People look to the leader for confidence, to solve problems.
“People think generals go around saying “that’s an order.” I never said that in my whole life. The reason is, American people and soldiers don’t respond to that. You have to show people it is in their interest to share the organizational interest, and not order them around. And they will do anything needed.”
“Get mad, then get over it.” “Mad is a bad attitude.” “Mad is a human emotion, but I don’t find that if you act while you are mad, you are at your best. So get mad if you have to, then get over it.” You can’t stay mad, or the whole organization is contaminated.

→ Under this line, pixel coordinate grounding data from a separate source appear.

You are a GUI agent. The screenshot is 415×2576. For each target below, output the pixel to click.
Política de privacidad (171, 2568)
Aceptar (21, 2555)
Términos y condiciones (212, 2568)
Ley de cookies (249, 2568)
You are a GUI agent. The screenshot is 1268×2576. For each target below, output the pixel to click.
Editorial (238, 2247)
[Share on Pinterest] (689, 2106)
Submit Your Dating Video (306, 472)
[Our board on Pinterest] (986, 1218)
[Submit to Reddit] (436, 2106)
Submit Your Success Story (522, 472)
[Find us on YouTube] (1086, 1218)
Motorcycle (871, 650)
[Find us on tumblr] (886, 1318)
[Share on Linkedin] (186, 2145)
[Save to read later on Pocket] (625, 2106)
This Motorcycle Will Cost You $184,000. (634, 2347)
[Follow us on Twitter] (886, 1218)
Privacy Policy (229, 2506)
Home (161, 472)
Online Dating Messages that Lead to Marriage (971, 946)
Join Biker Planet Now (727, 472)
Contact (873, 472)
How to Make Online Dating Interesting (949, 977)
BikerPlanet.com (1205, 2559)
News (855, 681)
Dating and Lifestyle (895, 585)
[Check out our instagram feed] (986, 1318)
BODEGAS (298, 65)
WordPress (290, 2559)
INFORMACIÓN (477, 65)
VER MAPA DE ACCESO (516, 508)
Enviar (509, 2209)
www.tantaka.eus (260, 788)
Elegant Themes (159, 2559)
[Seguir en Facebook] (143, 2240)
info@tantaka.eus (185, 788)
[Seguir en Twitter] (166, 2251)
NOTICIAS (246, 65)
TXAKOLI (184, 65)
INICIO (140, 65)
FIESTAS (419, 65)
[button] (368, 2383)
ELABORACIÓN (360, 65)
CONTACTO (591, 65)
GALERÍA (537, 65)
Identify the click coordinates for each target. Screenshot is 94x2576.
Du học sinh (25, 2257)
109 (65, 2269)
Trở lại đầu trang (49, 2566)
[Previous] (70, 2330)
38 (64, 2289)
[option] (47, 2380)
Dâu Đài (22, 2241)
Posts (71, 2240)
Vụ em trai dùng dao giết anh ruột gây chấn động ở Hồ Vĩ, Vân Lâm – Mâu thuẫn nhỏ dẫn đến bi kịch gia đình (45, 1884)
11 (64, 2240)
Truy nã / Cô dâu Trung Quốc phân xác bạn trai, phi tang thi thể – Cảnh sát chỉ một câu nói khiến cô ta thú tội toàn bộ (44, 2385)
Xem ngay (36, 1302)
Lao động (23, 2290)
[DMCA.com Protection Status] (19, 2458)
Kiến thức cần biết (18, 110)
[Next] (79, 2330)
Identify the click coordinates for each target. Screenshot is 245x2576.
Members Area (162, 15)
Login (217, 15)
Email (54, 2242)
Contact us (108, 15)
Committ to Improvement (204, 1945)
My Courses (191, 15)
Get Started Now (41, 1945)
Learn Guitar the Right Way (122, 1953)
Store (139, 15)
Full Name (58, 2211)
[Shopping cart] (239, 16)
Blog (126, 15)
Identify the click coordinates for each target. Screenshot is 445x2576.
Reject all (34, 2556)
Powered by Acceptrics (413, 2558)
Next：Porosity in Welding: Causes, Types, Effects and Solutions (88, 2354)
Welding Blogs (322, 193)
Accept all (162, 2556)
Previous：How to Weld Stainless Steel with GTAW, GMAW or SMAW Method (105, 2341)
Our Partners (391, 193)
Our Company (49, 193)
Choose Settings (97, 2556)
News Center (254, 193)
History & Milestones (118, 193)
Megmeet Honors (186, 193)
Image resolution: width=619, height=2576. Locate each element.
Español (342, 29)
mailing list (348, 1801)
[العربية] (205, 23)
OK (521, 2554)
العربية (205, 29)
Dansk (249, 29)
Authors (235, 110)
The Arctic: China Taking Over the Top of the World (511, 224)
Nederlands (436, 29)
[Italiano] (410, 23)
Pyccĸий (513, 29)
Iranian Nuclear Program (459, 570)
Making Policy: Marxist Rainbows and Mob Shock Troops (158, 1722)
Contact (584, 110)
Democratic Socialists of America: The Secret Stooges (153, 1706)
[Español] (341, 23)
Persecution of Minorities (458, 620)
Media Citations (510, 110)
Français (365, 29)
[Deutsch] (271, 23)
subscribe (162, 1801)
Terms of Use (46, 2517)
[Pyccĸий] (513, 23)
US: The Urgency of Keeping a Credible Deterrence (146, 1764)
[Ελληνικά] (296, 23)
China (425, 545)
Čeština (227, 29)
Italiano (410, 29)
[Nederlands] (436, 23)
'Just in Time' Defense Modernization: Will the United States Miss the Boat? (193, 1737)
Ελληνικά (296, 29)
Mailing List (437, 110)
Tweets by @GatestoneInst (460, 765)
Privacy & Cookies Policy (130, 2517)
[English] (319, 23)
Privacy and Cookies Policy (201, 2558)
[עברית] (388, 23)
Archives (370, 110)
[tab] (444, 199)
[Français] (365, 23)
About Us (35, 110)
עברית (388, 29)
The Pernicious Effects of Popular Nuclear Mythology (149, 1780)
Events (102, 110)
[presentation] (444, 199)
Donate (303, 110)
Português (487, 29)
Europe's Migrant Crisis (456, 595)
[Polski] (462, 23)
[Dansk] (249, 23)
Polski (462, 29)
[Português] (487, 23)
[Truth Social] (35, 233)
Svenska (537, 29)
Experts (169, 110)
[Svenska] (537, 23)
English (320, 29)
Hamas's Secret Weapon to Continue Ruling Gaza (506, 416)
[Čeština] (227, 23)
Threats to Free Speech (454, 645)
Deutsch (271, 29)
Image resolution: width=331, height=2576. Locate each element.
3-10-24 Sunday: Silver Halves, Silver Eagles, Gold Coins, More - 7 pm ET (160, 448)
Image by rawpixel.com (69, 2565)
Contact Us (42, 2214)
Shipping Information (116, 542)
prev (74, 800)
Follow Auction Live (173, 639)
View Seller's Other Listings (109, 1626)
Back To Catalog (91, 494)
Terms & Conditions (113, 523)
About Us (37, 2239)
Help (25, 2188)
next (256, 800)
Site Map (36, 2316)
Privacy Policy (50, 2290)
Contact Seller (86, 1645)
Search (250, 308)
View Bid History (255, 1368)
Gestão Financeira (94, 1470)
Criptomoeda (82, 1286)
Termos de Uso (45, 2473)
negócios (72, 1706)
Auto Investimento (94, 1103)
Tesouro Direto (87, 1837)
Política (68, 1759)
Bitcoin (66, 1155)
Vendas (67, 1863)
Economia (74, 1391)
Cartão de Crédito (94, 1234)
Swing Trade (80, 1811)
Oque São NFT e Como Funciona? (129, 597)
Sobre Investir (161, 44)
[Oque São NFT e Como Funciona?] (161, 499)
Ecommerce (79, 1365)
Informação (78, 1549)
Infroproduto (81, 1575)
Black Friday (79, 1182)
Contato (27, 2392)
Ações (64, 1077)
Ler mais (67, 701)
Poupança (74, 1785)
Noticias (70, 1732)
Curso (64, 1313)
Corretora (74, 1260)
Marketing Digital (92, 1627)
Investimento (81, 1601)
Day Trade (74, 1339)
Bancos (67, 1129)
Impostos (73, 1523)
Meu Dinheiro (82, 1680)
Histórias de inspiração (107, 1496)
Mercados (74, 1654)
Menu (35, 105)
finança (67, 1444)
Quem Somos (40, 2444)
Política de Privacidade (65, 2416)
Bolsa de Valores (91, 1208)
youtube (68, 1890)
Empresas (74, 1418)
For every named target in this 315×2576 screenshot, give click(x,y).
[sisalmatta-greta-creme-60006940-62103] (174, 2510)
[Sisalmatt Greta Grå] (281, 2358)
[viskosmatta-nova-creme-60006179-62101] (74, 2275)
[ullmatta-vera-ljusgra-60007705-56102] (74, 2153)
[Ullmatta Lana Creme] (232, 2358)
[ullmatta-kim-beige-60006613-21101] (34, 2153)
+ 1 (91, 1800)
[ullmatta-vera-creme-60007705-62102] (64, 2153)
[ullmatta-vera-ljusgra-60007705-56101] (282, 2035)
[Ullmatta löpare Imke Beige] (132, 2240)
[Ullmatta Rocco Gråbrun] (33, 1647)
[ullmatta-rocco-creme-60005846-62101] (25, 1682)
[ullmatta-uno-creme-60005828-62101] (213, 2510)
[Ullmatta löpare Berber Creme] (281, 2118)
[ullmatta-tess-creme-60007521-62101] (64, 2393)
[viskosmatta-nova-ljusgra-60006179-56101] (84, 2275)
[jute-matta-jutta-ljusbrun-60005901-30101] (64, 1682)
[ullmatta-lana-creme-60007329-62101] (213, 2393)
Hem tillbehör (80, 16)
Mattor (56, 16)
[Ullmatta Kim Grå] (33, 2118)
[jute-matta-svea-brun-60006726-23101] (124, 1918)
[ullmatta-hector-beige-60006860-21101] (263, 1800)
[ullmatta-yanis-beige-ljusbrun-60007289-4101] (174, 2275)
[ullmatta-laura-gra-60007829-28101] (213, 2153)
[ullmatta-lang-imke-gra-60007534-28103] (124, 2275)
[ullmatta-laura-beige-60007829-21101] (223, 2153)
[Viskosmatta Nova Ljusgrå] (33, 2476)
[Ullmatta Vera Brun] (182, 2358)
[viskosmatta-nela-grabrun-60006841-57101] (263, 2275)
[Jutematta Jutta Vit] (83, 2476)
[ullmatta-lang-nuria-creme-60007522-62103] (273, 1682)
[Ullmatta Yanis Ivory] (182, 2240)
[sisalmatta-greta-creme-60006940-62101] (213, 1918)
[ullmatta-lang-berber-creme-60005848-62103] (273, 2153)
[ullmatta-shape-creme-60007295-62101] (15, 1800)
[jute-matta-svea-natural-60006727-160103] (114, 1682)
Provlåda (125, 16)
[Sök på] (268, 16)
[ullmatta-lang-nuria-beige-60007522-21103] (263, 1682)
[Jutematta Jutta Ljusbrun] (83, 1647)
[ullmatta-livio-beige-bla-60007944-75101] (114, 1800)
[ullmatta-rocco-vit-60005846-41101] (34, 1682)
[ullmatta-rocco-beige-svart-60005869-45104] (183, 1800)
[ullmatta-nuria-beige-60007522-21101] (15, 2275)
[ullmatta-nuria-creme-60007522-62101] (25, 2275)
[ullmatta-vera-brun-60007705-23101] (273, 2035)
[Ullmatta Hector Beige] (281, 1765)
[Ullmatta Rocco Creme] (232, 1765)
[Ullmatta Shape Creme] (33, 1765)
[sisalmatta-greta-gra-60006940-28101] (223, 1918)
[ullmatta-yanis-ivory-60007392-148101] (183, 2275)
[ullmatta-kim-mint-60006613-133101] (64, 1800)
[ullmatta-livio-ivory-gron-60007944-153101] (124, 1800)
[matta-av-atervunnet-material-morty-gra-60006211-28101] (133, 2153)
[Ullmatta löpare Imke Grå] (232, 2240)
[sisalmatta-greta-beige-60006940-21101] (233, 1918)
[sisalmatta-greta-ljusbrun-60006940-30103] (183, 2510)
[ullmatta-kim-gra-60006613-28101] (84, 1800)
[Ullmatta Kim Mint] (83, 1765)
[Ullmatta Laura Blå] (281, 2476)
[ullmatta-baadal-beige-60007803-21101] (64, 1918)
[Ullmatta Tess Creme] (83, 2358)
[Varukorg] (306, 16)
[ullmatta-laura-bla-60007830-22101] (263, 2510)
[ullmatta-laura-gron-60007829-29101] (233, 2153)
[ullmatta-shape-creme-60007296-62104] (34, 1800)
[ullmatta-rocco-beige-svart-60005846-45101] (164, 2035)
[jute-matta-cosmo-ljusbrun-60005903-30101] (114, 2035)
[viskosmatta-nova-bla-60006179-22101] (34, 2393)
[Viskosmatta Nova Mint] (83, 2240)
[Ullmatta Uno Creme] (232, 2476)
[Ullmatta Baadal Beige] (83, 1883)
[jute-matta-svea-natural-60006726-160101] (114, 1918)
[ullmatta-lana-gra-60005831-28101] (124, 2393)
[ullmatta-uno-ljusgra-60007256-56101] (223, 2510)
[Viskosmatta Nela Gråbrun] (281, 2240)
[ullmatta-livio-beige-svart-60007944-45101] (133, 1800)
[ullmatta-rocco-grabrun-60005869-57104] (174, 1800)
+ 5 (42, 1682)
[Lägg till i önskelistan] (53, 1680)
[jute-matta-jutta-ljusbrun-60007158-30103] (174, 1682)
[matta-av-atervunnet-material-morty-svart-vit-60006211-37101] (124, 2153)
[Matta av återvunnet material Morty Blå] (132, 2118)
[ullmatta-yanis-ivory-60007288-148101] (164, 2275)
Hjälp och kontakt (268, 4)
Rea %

How do you know when to fire somebody, and when to give that same person a second chance? “I’ve always tried to adapt to the personality of my subordinates. No two human beings are identical. It was my job to find the strengths and weaknesses of my subordinates, building on their strengths, working with them on their weaknesses. But the thing you can’t do is get someone to believe in the vision if they just don’t want to. People are often waiting for the leader to have the guts to do something about the culture killers. Leaders are people who solve problems; if you don’t solve these kind of problems, you lose the trust of your subordinates.”
The worst effect of not being a problem solver is that people think you don’t care.
What’s a red flag for an emerging leader? Ego. Many who are incredibly talented, but somewhere along the way nobody taught them humility. They start to think they turned the sun on that morning. I just can’t work with them.
Many are perfect at the level they are at, but they shouldn’t go higher. “You promote people on the basis of their potential, not past performance.”
You’ve been a church attender your whole life. What challenge would you give to pastors and preachers? “We come to church to learn more about our faith and more about the Bible, and we also want it made relevant to the world in which we are living. So tell us how to apply. Tell us how our faith and the Bible makes us relevant to the world we are living in and how to apply it.”